Serpih ke Tiga : PAPA

3.6K 370 19
                                    


PAPA

.

"Bukan kamu yang seharusnya ada di sini,"

.

"Dhita, saya rindu kamu. Hara sudah besar sekarang, dia sangat tampan seperti ayahnya,"

Wayan Nagarjuna bersimpuh di hadapan nisan istrinya, Jagaddhita Nagarjuna, dengan sendu. Air matanya perlahan luruh bersama ingatan yang perlahan-lahan menyapa. Dhita telah pergi begitu lama dan ia rindu dengan segenap hatinya. Wayan mengusap nisan itu lembut seakan ia mengusap wajah cantik istrinya.

Semua berubah hitam sejak sepuluh tahun yang lalu. Ketika peristiwa mengerikan yang tidak pernah ia bayangkan sebelumnya. Ketika Dhita yang melemah memilih untuk pergi meninggalkan semua hal. Saat itulah Wayan tak pernah lagi merasakan warna. Wayan tak pernah mengerti jika kehilangan terasa begitu menyakitkan.

"Kamu nggak pernah datang ke mimpi saya. Apa kamu nggak rindu saya?"

Wayan mengusap air mata di wajahnya dengan tangan bergetar. Luka lama itu datang lagi dan Wayan masih belum mampu untuk menerima semuanya. Sebelah tangannya yang lain bergerak untuk meraih satu ikat bunga mawar merah kesukaan istrinya. Meletakannya di gundukan bersih itu dan kemudian menyiramkan air di atasnya.

"Mawar merah kesukaanmu nggak pernah saya lupakan. Sudah hamper petang, saa pulang dulu, ya. Baik-baik kamu di sana,"

Pria paruh baya itu bangkit, menatap peristirahatan terakhir Dhita dan melayangkan sebuah senyuman sedih untuk beranjak dari sana. Hingga pada langkah kesekian, arah pandang Wayan belum beralih dari sana, seolah berat untuk meninggalkan istrinya sendirian di sana.

"Saya pergi," Langkah berat itu memberanikan diri untuk pergi dari sana. Tersenyum untuk yang terakhir sebelum berbalik pergi.

Tanpa ada yang pernah menyadari, Narel ada di sana. Di balik pohon, menyaksikan semua hal yang terjadi dan menyadari bahwa namanya bahkan tak pernah di sebutkan di percakapan sepihak papa dan mamanya. Narel tersenyum sedih. Kembali mengurungkan niat untuk mengunjungi mamanya.
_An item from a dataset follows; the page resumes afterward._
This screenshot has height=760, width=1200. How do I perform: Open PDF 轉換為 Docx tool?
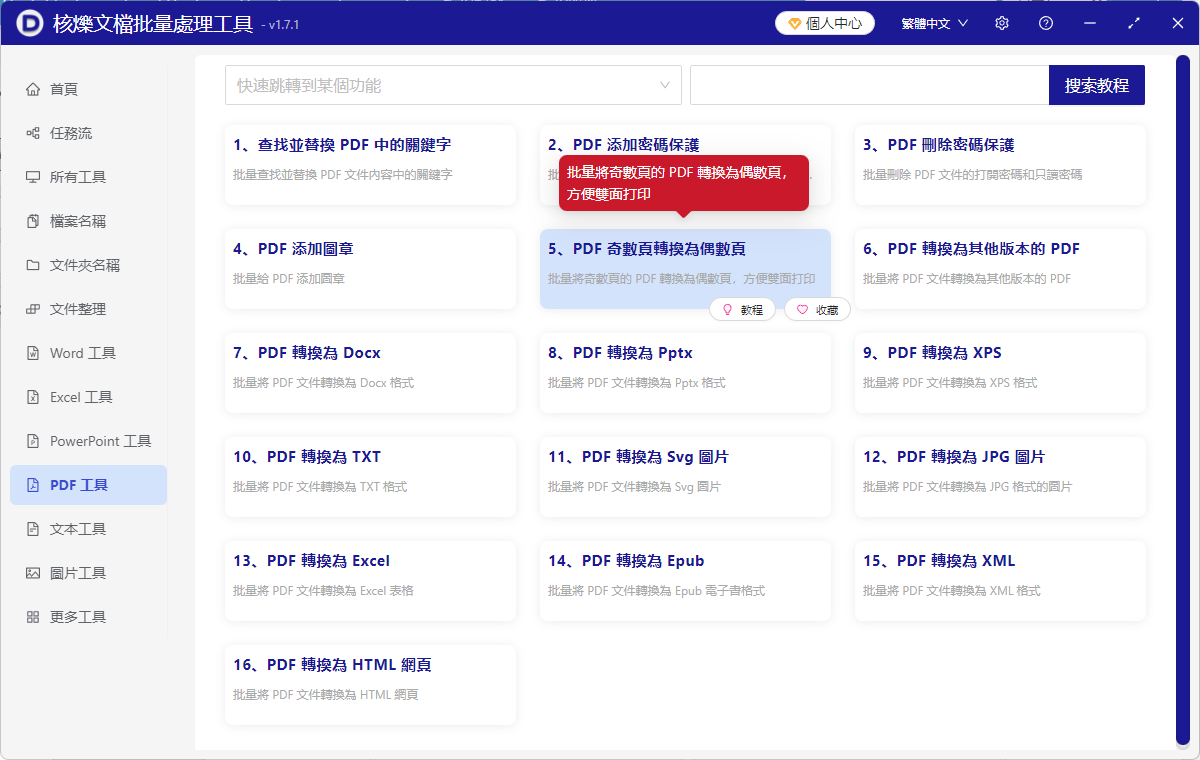coord(370,373)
Niat hati ingin melepas rindunya terhadap sang mama, namun kenyataan bahwa Wayan tak pernah memberi tempat sedikitpun di hatinya membuat Narel tak ingin lagi berharap.

"Narel rindu Mama, tapi maaf Narel nggak bisa kunjungin Mama,"

.

.

Pintu rumah besar itu menjeblak terbuka. Menampilkan eksistensi Wayan dengan wajah lelahnya. Langkah besar Wayan perlahan memasuki rumah yang tak pernah lagi hidup itu. Menghela napas pelan ketika kenyataan ini benar mencekik napasnya. Sudah lama sekali sejak kebisingan menyambangi rumahnya. Kini yang ada hanya hening yang tak pernah lagi terasa nyaman.
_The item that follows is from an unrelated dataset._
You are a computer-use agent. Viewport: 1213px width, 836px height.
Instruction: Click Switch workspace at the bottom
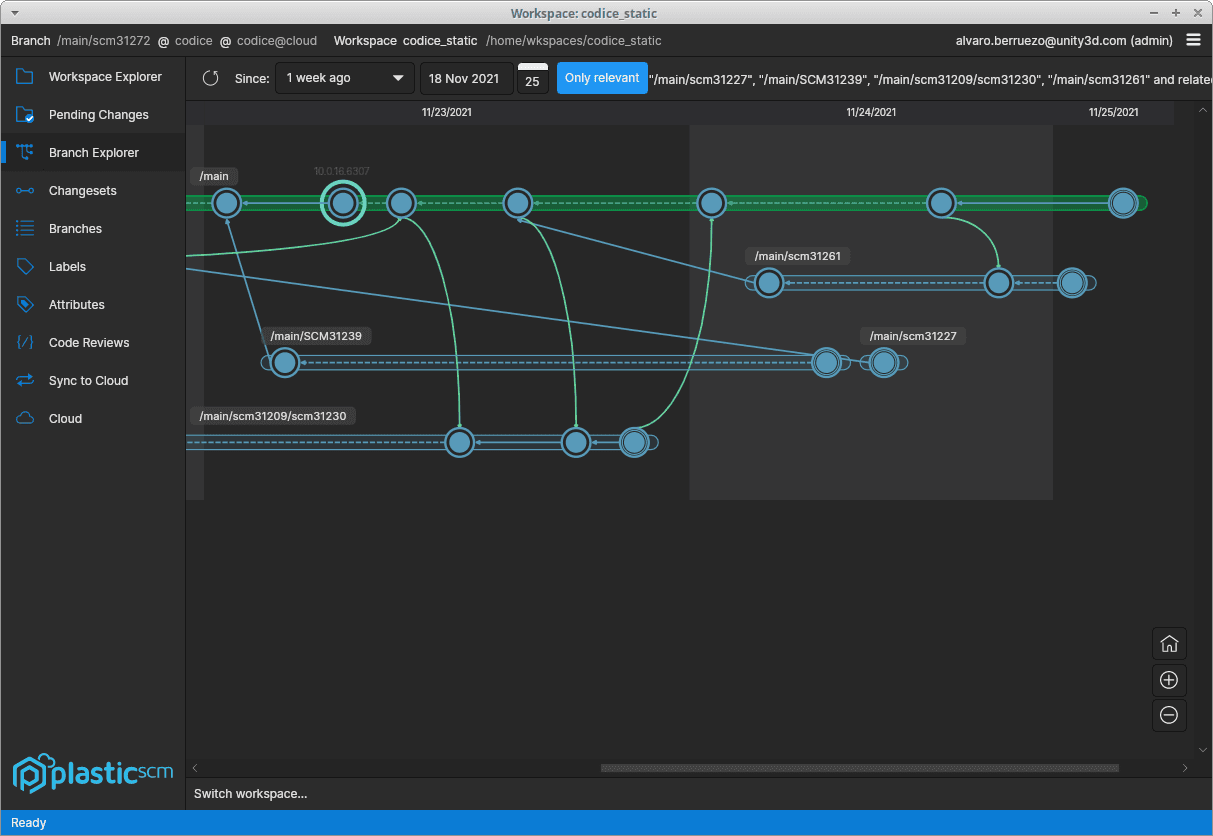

Langkah beratnya ia bawa menuju lantai dua, tempat dimana kamar Hara berada. Wayan mendekat, menemukan kamar putranya kosong tak berpenghuni. Ah, ia baru ingat, Hara tak akan berada di rumah jika waktu belum menunjukkan tengah malam. Keadaan memaksa Hara untuk menjadi demikian. Haranya yang baik telah menjadi begitu liar dan ia mencoba untuk memahami itu.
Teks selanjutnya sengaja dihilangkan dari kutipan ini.